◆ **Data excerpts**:
#####

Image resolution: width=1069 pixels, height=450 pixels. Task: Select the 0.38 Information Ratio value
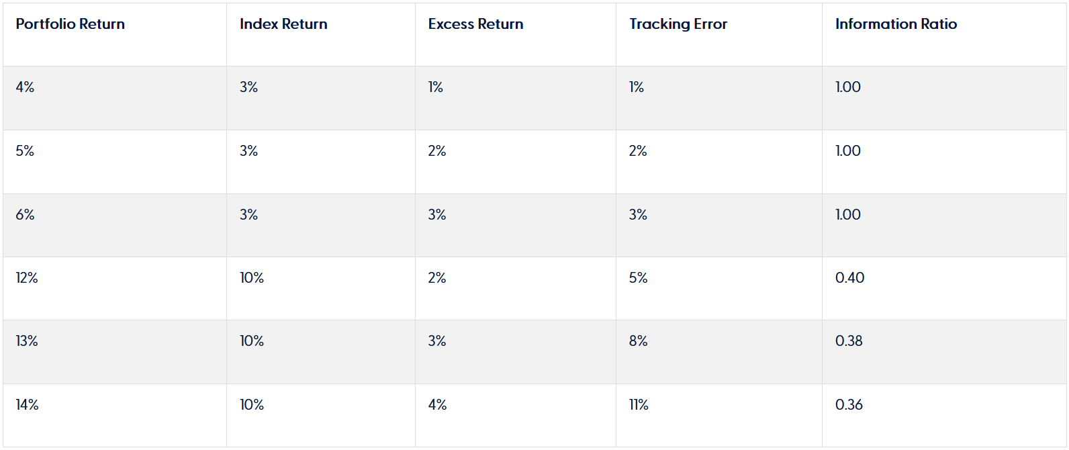click(x=849, y=341)
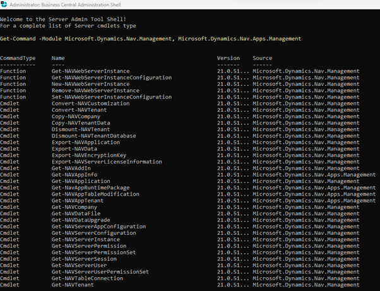Click the Remove-NAVWebServerInstance entry
The width and height of the screenshot is (380, 291).
95,91
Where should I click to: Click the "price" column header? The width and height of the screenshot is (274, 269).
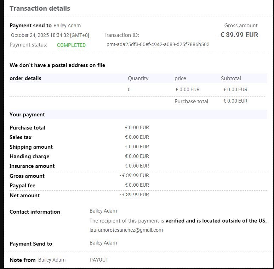(x=180, y=78)
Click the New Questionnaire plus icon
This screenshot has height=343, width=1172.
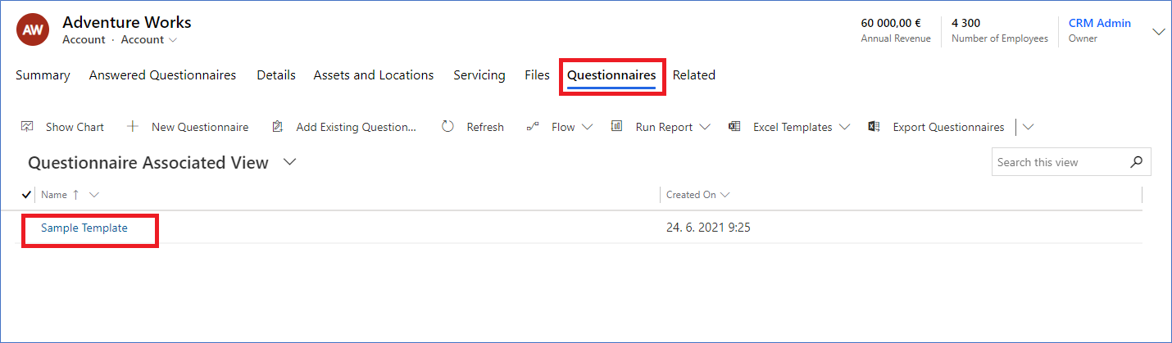tap(133, 126)
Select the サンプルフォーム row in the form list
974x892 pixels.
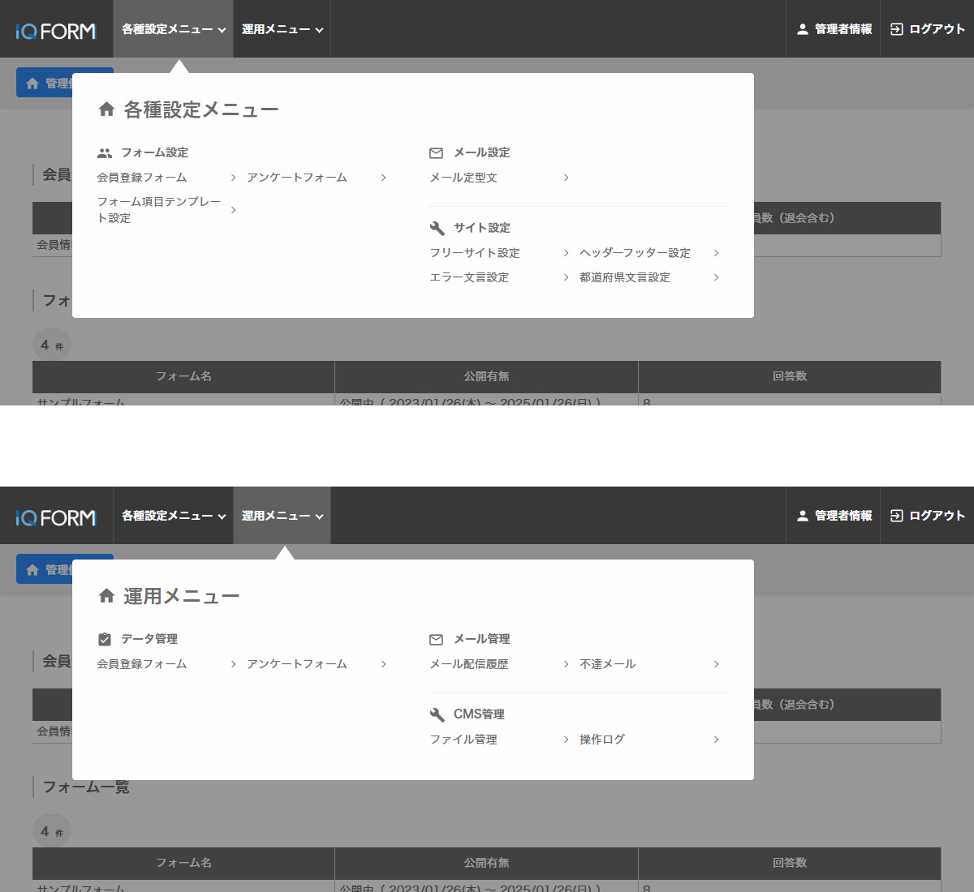(x=81, y=402)
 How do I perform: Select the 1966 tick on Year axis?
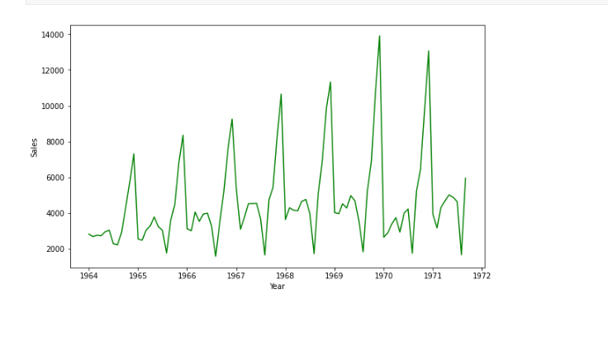click(187, 277)
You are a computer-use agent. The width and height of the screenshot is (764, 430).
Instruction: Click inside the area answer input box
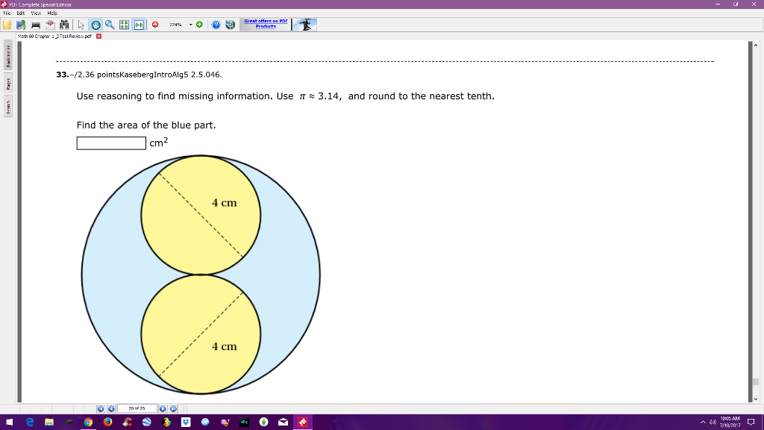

#####

◆ **EXERCISE INSTRUCTIONS**: The range to transcribe runs from the line holding "How do I perform: Select" through the final line of the data above; copy it exactly and exclude the pictures.

◆ **ANSWER SECTION**:
 How do I perform: Select the 1966 tick on Year axis?
click(187, 277)
You are a computer-use agent. The width and height of the screenshot is (764, 430).
Instruction: Click inside the area answer input box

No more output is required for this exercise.